Awesome looking, and well done project. Congrats.

I do have a question. The two threaded rods that hold it together seem kind of small, what amount of force will they hold?

Assuming that the airbag is 15 inches wide, and Pi r Squared as the formula, will it hold? My preliminary thought is that it will need a larger diameter piece of all-thread.


----------



## Vol (Jul 5, 2009)

Nice and very neat work. I enjoy seeing and being around individuals that take pride in their work. Looks like it will do the trick. 

Regards, Mike


----------



## IH 1586 (Oct 16, 2014)

Looks really nice. With the paint you can pass it off as factory installed.


----------



## stack em up (Mar 7, 2013)

Great work!


----------



## IFF (Apr 1, 2011)

Lostin55,

The all thread rods are 5/8" diameter, the same diameter as the factory spring material and as big as the factory cross piece would accept. They are good for 14,400 lbs. That particular air bag is good for 7200 lbs at 100 psi. If I run the air bag at a maximum of 50 psi, I will be exerting approximately 4000 psi. I am really curious how much force the factory springs exert when set to make a 57lb bale.

Doug


----------



## Tx Jim (Jun 30, 2014)

I agree you did a nice conversion. What's the advantage of air bag tension over springs? I understand the ease of adding/removing the air vs turning the crank handles especially with hay in the chamber but is there any other advantage? Thanks,Jim


----------



## Lostin55 (Sep 21, 2013)

It does look pretty awesome. I don't think that the installation could be any cleaner.
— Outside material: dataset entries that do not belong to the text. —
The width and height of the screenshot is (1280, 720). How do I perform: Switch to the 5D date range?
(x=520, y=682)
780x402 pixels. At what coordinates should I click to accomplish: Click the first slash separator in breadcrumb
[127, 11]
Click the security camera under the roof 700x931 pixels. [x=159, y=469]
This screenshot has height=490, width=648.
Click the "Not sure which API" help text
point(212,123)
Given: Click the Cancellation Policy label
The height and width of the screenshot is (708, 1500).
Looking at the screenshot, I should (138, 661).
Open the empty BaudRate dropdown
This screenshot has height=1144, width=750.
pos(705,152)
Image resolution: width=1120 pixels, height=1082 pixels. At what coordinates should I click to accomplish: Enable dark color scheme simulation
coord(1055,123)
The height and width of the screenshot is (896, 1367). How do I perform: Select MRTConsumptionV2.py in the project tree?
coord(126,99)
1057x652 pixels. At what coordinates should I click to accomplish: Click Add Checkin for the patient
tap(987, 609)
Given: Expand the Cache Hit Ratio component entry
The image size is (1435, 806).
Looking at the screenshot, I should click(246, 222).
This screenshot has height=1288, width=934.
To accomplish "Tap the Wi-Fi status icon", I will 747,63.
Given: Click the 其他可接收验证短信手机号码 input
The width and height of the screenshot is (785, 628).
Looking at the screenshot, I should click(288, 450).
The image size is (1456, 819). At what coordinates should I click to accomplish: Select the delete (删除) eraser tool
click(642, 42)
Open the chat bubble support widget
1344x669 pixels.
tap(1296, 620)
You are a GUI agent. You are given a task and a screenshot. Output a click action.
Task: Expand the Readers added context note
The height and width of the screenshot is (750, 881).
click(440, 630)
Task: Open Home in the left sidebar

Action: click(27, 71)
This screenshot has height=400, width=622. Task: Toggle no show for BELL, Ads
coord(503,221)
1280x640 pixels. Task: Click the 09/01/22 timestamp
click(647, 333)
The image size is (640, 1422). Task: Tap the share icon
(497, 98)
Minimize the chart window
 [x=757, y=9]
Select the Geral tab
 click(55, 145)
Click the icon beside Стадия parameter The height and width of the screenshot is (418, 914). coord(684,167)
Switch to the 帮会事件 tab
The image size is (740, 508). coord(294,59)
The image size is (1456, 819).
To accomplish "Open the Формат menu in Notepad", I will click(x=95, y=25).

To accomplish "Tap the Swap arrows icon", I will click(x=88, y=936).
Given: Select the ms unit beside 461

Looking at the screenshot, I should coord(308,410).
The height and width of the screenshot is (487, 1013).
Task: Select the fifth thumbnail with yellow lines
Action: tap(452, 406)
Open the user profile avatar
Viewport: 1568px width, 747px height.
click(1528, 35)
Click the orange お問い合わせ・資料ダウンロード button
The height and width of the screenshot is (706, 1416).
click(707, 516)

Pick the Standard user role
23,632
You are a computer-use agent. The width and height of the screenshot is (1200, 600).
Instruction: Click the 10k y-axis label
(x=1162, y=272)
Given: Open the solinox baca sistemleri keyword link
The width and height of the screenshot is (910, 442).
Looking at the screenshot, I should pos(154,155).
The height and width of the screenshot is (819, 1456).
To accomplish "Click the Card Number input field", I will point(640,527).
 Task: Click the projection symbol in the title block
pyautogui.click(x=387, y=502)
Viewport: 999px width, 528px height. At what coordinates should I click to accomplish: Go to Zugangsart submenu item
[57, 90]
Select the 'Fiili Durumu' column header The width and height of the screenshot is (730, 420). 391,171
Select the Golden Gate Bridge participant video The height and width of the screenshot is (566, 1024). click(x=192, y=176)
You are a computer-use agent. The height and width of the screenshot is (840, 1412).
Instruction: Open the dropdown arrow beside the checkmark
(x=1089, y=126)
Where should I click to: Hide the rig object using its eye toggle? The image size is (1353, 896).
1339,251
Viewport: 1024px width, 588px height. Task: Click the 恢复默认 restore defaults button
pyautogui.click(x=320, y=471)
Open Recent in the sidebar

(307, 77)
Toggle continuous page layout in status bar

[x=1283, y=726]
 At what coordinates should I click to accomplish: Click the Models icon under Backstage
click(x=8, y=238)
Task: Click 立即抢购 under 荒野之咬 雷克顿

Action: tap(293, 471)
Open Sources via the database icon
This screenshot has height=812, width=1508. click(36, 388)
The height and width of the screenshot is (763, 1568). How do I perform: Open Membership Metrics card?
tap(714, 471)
I have never run an airbag and I don't know the force they exert. I know of a few guys that run them in Pickups but have never even been around them.

I don't have any clue on the springs and pressure exerted. I have seen threads on here about conversions to airbags so there has to be something to it. Maybe the factories will start adding them as an option. They could certainly look at yours for the proper way to put one in.

Nice work!


----------



## slowzuki (Mar 8, 2011)

With te extra air chamber airbags have a low spring rate, meaning they apply more constant pressure over a long travel. Its like having a much longer steel spring on there. The hydraulic systems do it with a pump and relief valve to keep constant pressure over the travel.


----------



## somedevildawg (Jun 20, 2011)

Looks nice, update with operation details.....


----------



## Vol (Jul 5, 2009)

Air bags are supposed to maintain a constant bale poundage under changing conditions....they will fluctuate pressure to make a certain bale weight as the day goes on and the hay gets drier.

Regards, Mike


----------



## Tx Jim (Jun 30, 2014)

Vol said:


> Air bags are supposed to maintain a constant bale poundage under changing conditions....they will fluctuate pressure to make a certain bale weight as the day goes on and the hay gets drier.
> 
> Regards, Mike


So are you implying that the weight of the bale will not vary as much with air as with springs when the windrow size or side of the field changes? If so I'd have to witness this to believe it.


----------



## IFF (Apr 1, 2011)

In my second post I stated the air bag would put out 4000 psi at 50 psi. It should have read 4000 lbs at 50 psi. I believe the advantage of the air bag comes when windrows are lighter/dryer. A conventional spring only applies pressure when pushed against. If the window becomes lighter and can no longer push as hard against the spring, the bale weight suffers because the spring cannot push back. The air bag, however, can apply pressure in both directions so to speak. Heavy windrows through the baler push against the air bag, lighter windrows through the baler are pushed on by the air bag. This is my understanding, probably not communicated too effectively.

IFF


----------



## Trillium Farm (Dec 18, 2014)

IFF said:


> Thought I would post a few pictures of the air bag project I just completed for my John Deere 338 baler. The air bag was purchased new through eBay for around $60 (Enidine brand, Y1-2B12-318). The air tank is from Harbor Freight for $20. The bracket and strap material I had laying around. My plan is to use a portable auxillary air tank for adjusting the pressure on the system. I have yet to try out so I don't know what pressure I will need to run. We have been pretty dry here in the Willamette valley so I anticipate our 1 cutting hay season to start early this year.
> 
> IFF


Great job! I've never used one, but I think that it would work better if hooked-up to a small compressor, otherwise you have to constantly monitor the pressure to obtain consistency. Or am I wrong?


----------



## snowball (Feb 7, 2015)

IH 1586 said:


> Looks really nice. With the paint you can pass it off as factory installed.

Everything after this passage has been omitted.